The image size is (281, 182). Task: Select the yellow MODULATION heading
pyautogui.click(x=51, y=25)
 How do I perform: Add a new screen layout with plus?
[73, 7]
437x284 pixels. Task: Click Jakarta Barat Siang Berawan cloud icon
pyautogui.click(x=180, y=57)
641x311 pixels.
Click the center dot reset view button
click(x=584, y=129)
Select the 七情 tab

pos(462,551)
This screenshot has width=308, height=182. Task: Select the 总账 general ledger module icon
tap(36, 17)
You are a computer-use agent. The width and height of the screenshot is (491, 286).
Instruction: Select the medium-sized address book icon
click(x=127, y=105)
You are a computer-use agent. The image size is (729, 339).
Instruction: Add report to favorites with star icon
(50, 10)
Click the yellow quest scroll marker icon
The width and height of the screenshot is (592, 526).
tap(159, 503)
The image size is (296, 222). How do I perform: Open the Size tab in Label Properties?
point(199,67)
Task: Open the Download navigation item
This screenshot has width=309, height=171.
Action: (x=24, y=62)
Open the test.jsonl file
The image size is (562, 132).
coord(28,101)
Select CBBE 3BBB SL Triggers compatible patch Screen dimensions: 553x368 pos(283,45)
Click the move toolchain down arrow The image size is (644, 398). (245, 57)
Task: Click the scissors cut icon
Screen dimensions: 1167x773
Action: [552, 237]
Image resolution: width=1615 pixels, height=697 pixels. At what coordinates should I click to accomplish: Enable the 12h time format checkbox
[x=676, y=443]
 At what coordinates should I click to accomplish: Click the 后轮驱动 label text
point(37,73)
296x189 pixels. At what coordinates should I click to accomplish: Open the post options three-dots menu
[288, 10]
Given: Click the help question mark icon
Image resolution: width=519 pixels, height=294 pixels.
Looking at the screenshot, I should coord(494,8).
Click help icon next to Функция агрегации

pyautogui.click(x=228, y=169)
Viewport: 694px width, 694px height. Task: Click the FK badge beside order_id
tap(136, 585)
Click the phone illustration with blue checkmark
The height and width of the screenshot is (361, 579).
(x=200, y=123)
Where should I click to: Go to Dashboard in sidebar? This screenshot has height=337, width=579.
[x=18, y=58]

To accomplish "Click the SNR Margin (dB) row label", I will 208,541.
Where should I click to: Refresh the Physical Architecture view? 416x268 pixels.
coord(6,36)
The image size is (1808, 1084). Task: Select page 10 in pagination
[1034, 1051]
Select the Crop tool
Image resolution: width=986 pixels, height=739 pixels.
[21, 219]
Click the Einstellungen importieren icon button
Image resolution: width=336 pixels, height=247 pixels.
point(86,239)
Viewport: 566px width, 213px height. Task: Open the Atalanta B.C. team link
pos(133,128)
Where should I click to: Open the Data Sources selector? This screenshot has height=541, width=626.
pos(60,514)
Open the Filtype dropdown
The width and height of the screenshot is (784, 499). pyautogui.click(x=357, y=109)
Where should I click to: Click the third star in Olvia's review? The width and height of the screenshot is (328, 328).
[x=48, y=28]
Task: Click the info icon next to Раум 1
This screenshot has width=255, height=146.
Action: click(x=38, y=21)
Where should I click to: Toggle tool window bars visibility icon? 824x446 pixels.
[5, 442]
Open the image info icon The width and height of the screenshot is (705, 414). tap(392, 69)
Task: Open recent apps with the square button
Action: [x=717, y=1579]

++++++++

» **Description of the task**:
Which lines hold the string "computer"? Copy all of them from the data above.

» **Output for this task**:
You are a computer-use agent. The width and height of the screenshot is (491, 286).
You are a computer-use agent. The image size is (729, 339).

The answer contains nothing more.